Frontal cuts of a brain of the person at the level of averages («) and back departments of a thalamus: 1 — a kernel having a tail; 2 — a perednedorsalny kernel; 3 — a peredneventralny kernel; 4 — a corpus collosum; 5 — a lateral front kernel; 6 — an anteromedial kernel; 7 — a mediodorsalny kernel; 8 — a ventromedialny kernel; 9 — a pillow; 10 — a lateral back kernel; 11 — a ventral posteromedialny kernel; 12 — the median center (Lyuis); 13 — a parafascicular kernel; 14 — a red kernel; 15 — black substance; 16 — legs of a brain; 17 — a lateral cranked body; 18 — a medial cranked body; 19 — front dvukholmy.

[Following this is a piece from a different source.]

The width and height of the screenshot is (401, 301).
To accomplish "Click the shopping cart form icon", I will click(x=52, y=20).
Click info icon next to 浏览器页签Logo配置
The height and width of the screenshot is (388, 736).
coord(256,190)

The front group of kernels which is in a front hillock of T., includes the perednedorsalny and peredneventralny kernels relating to specific relay educations and the anteromedial kernel relating to nonspecific structures (fig., a). Relay kernels receive impulses on mastoidal thalamically bunch and transfer them in pre-and postsubikulyarny fields of old bark, but hl. obr. - to fields of limbic area of new bark. These educations are a part of limbic system (see). The back group of kernels is imprisoned in a back pole of T. (pillow) is also the associative kernel which is the most developed at primacies, and especially at the person. Structurally and functionally back group is related not only to visual (to a large extent), but also to somatosensory and acoustical (in a smaller measure) to projections to bark of cerebral hemispheres.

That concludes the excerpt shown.